Oleh Dr. drh. Chaidir, MM
KAPOLDA Riau Irjen Herry Heryawan yang akrab disapa Irjen Herimen jadi pahlawan. Kapolda Riau berhasil mempertemukan Gubernur Riau Abdul Wahid dengan Wagub SF Hariyanto yang tak lama setelah mereka dilantik sejak 20 Februari 2025 lalu, dilanda miskomunikasi sehingga menimbulkan disharmonisasi iklim pemerintahan Provinsi Riau; keretakan ini sudah menjadi rahasia umum. Siapapun boleh saja menyebut tidak ada keretakan, mereka baik-baik saja, tapi keretakan itu sudah terlanjur ibarat api dalam sekam, apinya tak kelihatan, asapnya ngepul ke luar; tak ada asap kalau tak ada api.
Disebut oleh media online riau.disway.id dalam beritanya Kamis (30/10/2025), pertemuan Abdul Wahid dengan SF Hariyanto bukan pertemuan biasa. Irjen Herimen secara khusus memprakarsai agenda itu untuk meredam spekulasi publik. “Tidak ada perpecahan, Pak Gubernur dan Pak Wakil Gubernur baik-baik saja. Ini kami bertiga kumpul,” kata Irjen Herimen kepada riau.disway.id. Seperti diunggah oleh Cakaplah.com ketiga tokoh tersebut bahkan sempat video call dengan Ustadz Abdul Somad (UAS). UAS terdengar mendoakan Gubernur dan Wagub Riau agar selalu diberikan keselamatan dalam menjalankan amanah.

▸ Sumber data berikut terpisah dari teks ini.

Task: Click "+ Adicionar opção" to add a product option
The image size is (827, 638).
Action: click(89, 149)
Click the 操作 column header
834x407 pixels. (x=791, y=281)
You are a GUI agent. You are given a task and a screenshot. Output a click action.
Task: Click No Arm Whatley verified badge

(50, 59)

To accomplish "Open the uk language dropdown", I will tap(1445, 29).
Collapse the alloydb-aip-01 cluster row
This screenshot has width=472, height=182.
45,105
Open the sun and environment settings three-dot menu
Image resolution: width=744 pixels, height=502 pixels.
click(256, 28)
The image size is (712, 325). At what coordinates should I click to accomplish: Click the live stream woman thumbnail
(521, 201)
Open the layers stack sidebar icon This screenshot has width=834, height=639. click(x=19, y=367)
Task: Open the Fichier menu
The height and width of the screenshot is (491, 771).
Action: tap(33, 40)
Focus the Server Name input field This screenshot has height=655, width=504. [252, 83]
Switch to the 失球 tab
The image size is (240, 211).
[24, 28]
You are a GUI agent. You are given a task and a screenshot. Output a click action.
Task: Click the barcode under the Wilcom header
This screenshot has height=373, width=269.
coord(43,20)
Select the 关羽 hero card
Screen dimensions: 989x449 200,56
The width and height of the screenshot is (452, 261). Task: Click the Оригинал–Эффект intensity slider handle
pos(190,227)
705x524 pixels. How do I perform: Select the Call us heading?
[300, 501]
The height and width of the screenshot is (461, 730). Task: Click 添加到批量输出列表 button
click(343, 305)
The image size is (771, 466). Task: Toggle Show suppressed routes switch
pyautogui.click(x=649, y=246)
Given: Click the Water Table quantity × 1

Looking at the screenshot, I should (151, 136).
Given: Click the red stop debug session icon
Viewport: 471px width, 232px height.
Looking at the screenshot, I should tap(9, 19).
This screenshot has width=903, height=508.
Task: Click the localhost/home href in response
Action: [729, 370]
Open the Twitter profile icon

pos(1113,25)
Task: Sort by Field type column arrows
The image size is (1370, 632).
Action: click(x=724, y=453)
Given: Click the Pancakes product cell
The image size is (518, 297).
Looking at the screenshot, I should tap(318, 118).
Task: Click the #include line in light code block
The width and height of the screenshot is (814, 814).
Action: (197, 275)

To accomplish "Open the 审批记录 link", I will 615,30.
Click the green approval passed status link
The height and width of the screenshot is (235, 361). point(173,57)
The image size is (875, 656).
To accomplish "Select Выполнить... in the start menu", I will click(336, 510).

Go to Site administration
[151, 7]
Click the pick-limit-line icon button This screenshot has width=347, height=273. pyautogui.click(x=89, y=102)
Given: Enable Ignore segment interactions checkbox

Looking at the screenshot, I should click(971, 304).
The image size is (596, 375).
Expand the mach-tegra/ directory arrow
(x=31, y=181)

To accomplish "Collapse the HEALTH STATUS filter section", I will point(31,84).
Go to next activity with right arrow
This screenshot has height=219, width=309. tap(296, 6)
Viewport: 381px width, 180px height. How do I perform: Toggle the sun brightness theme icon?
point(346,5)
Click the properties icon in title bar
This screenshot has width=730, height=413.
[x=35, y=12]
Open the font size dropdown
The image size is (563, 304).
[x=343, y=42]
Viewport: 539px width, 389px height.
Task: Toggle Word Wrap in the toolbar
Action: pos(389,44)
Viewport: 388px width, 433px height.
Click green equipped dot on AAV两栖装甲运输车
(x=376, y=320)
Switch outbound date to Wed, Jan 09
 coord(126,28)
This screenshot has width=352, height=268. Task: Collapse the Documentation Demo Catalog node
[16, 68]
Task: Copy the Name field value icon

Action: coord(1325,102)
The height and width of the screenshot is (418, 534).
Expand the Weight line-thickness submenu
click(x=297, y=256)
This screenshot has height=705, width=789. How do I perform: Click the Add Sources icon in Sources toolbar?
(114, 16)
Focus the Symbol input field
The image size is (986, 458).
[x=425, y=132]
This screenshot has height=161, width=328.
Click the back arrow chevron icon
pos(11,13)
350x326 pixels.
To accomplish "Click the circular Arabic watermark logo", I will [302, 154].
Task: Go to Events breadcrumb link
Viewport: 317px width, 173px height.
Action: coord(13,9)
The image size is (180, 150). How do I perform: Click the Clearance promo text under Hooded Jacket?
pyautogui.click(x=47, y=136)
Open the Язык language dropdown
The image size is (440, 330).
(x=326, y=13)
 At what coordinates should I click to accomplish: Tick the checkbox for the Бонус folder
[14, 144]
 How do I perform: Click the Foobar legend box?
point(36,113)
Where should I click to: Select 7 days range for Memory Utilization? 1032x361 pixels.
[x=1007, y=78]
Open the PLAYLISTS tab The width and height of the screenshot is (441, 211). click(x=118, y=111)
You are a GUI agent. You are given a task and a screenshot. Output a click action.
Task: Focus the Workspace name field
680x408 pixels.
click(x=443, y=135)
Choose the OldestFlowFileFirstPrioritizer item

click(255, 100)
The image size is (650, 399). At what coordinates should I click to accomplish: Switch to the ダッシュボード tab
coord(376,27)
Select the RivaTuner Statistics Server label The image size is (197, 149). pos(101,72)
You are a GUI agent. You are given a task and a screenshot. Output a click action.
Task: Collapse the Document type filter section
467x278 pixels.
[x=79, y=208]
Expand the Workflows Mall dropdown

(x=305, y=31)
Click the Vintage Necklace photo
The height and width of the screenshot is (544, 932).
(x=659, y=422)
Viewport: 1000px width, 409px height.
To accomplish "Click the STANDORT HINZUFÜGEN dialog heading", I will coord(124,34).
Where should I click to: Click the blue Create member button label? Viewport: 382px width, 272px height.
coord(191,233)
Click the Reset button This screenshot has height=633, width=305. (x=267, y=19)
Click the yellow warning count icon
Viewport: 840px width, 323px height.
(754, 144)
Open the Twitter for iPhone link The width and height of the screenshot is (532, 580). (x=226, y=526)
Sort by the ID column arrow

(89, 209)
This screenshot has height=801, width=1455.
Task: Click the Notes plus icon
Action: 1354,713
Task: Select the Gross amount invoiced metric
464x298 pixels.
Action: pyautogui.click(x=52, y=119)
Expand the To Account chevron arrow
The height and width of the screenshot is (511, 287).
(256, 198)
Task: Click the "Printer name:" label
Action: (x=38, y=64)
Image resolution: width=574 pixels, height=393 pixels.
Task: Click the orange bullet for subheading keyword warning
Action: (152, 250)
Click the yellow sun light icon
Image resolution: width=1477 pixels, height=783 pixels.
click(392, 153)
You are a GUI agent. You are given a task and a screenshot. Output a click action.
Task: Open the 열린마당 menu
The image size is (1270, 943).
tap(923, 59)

Foto salam komando Gubernur Riau Abdul Wahid dan Wakil Gubernur SF Hariyanto bersama Kapolda Riau Irjen Pol Herry Heryawan kini menjadi simbol baru kebersamaan di Riau dan mendapat berbagai macam respon dari masyarakat; banyak yang menilai positif, tapi juga tidak sedikit yang meragukan. Sebab sebelumnya sudah banyak pemuka-pemuka masyarakat, orang patut-patut di Negeri Lancang Kuning ini mencoba memediasi, tapi gagal. Sebagian pemuka mengambil sikap secara halus menolak untuk menjadi mediator; alasannya, “saye ini siapelah, hidung tak mancung pipi tak akan disorong-sorong”.
Masyarakat Riau yang memiliki akal budi dan peduli serta mendambakan terciptanya pemerintahan yang harmonis, pembangunan daerah berjalan dengan baik dan pelayanan publik terwujud dengan lancar, merasa berhutang budi pada Irjen Herimen. Momen tersebut tidak hanya menandai berakhirnya rumor perpecahan yang merugikan, tetapi juga menjadi sinyal kuat bahwa pemerintahan Provinsi Riau siap kembali ke pangkal jalan, kembali fokus bersatu bersinergi dan berkolaborasi menjalankan agenda pembangunan.
Orang Melayu percaya hubungan yang baik membuat hidup lebih mudah dijalani. Kerjasama mudah dijalin, salah paham dapat teratasi, bahkan konflik pun mudah diselesaikan karena setiap orang bisa mengatakan apa yang sepatutnya dikatakan. Kata dan pesan menjadi lebih ringan dipertukarkan ketika kita melandasi komunikasi dengan melakukan keakraban diri (rapport), penyetaraan diri (leveling), empati dan perilaku lainnya yang diarahkan untuk membangun hubungan emosional yang baik.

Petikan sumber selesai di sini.